Jugador
Debut / Adaptación
¿Cómo manejo el síndrome del impostor siendo deportista?
El impostor se refuta con hechos, no con sentimientos: tu historial escrito, tus números, quienes te ficharon tras evaluarte objetivamente. Normaliza (casi nadie llega sintiéndose suficiente), reformula la duda como margen de mejora, habla con tu círculo y cambia la pregunta: de «¿merezco estar?» a «¿qué voy a dar hoy?».
Marco teórico
El síndrome del impostor (Clance e Imes) es frecuente en transiciones rápidas de nivel y en fichajes; correlaciona con perfeccionismo y atribución externa de los logros propios.
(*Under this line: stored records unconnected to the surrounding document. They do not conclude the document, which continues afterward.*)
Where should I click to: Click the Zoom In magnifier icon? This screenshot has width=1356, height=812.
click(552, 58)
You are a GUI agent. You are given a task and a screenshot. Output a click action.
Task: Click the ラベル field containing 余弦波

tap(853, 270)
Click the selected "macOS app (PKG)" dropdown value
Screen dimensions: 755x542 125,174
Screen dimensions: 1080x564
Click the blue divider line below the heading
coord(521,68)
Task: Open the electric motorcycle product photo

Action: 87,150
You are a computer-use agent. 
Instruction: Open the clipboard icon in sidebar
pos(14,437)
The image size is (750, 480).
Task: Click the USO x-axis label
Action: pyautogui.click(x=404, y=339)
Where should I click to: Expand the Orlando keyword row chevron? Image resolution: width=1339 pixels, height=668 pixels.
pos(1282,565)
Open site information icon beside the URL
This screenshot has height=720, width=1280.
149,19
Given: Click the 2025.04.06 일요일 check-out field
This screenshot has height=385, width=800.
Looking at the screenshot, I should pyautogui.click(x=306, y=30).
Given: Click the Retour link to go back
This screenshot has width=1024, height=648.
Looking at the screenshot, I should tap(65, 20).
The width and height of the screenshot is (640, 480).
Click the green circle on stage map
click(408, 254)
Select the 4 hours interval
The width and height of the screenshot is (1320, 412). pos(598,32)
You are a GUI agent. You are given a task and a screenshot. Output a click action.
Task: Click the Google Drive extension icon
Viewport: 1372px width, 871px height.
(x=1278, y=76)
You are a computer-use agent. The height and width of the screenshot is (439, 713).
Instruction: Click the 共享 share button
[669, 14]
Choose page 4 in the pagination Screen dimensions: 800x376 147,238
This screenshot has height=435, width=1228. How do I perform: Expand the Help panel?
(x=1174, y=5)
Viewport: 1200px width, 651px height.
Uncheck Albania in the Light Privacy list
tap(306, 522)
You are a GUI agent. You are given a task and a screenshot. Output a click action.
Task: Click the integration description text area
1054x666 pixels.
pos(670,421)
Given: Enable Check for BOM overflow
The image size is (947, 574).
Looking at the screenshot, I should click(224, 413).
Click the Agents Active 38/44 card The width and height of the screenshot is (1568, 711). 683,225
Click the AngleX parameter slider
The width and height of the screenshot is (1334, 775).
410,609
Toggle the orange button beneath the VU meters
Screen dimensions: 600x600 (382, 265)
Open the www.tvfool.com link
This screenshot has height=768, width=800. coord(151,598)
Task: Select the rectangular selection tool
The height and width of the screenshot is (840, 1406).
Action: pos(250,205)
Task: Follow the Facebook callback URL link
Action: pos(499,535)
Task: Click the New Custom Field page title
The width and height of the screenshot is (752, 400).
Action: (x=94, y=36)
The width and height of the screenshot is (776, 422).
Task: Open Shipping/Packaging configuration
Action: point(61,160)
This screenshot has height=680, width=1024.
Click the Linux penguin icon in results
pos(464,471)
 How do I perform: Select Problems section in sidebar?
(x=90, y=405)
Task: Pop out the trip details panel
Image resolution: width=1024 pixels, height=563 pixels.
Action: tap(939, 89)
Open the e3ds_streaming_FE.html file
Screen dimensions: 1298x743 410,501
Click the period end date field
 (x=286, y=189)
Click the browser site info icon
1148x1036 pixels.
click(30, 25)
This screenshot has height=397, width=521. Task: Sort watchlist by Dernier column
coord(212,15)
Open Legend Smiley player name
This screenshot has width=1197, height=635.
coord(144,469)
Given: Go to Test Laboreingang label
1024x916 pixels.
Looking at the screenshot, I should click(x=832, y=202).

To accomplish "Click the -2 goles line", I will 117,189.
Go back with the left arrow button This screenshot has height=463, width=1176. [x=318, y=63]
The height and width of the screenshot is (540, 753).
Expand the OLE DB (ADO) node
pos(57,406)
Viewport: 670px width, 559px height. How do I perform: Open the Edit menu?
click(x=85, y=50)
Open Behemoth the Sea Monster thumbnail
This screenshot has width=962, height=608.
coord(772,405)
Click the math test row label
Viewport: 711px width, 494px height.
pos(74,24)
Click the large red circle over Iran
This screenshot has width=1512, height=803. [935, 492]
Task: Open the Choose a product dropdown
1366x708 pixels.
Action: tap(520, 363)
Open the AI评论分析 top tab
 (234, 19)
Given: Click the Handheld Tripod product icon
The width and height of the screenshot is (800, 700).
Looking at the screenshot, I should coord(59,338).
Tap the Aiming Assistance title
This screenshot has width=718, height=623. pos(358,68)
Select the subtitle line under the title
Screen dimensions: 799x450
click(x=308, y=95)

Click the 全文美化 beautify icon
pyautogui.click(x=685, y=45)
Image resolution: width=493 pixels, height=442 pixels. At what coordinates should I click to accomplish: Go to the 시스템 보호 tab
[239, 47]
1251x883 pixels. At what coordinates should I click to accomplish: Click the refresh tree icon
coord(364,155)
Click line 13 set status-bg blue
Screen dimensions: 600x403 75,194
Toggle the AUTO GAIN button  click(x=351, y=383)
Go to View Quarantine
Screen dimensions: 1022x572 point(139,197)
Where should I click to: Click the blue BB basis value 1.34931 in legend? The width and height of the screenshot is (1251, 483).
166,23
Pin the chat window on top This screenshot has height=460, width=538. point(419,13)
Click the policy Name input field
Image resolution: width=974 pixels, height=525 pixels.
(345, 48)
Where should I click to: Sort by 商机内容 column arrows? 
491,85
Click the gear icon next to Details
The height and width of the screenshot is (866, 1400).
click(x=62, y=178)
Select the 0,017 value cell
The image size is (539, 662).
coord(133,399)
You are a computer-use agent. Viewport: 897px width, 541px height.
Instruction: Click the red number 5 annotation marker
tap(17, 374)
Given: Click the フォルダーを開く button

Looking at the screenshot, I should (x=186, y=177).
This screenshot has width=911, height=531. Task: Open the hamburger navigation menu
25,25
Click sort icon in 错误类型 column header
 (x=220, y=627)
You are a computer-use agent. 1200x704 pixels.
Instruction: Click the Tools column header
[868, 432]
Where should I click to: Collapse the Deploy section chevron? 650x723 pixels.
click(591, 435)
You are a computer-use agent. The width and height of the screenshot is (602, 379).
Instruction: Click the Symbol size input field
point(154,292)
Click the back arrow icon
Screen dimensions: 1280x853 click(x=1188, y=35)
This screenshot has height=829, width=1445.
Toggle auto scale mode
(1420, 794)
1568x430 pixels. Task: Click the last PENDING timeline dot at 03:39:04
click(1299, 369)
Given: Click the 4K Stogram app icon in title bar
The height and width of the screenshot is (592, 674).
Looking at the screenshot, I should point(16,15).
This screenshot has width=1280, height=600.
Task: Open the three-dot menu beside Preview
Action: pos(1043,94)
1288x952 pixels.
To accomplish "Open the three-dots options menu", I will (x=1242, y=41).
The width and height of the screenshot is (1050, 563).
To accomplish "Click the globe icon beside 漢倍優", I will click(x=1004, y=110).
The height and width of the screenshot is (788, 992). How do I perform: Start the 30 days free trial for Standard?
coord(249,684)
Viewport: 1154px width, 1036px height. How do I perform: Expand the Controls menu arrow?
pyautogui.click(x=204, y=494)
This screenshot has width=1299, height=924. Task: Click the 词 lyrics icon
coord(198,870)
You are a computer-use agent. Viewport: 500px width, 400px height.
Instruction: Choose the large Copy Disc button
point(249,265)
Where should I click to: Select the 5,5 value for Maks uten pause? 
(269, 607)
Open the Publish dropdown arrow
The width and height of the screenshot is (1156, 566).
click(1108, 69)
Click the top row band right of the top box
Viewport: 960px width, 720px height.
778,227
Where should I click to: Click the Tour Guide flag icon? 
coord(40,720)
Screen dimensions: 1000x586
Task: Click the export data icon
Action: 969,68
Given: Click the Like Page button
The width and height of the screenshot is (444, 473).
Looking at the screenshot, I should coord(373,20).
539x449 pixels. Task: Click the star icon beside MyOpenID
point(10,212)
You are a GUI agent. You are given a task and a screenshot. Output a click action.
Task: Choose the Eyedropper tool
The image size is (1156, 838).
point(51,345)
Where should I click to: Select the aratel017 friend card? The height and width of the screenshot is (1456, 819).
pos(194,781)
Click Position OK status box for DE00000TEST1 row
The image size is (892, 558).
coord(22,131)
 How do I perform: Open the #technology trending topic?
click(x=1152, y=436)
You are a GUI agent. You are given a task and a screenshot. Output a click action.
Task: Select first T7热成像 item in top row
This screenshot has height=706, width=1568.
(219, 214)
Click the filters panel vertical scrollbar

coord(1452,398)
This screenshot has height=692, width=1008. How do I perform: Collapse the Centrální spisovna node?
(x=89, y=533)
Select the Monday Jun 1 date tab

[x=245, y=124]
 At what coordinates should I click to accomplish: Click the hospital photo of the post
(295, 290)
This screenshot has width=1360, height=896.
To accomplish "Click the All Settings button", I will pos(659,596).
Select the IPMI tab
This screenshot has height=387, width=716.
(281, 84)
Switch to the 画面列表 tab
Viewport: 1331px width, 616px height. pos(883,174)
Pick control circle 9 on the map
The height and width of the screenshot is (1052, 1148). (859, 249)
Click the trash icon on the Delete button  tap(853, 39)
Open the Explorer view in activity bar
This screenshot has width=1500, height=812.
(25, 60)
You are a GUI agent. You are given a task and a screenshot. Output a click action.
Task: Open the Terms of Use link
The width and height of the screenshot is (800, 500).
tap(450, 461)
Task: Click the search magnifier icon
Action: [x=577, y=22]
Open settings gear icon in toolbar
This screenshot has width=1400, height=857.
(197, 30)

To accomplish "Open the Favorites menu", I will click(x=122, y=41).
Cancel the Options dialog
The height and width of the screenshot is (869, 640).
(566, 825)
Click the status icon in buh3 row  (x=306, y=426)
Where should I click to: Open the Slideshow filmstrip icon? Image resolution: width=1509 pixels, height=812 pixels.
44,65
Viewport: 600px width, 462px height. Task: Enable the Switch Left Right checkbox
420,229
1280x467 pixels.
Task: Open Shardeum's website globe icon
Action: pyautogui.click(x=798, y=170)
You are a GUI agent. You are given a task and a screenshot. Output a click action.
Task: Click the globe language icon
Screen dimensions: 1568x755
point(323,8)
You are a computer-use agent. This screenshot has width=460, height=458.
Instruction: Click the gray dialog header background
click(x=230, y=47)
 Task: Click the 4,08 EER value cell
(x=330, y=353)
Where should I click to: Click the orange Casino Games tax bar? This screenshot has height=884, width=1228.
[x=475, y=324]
La intervención estándar: registro de evidencia objetiva, reatribución del éxito (también fue tuyo) y foco de contribución.
Protocolo de acción
- Lleva tu archivo de evidencia: datos, informes, logros escritos.
- Cuando aparezca "no valgo", contrasta con un hecho del archivo.
- Pregunta a tu entrenador qué ve él: la percepción externa corrige la interna.
- Compártelo con alguien de confianza: el impostor crece en silencio.
- Foco diario de contribución: ¿qué aporto hoy a este equipo?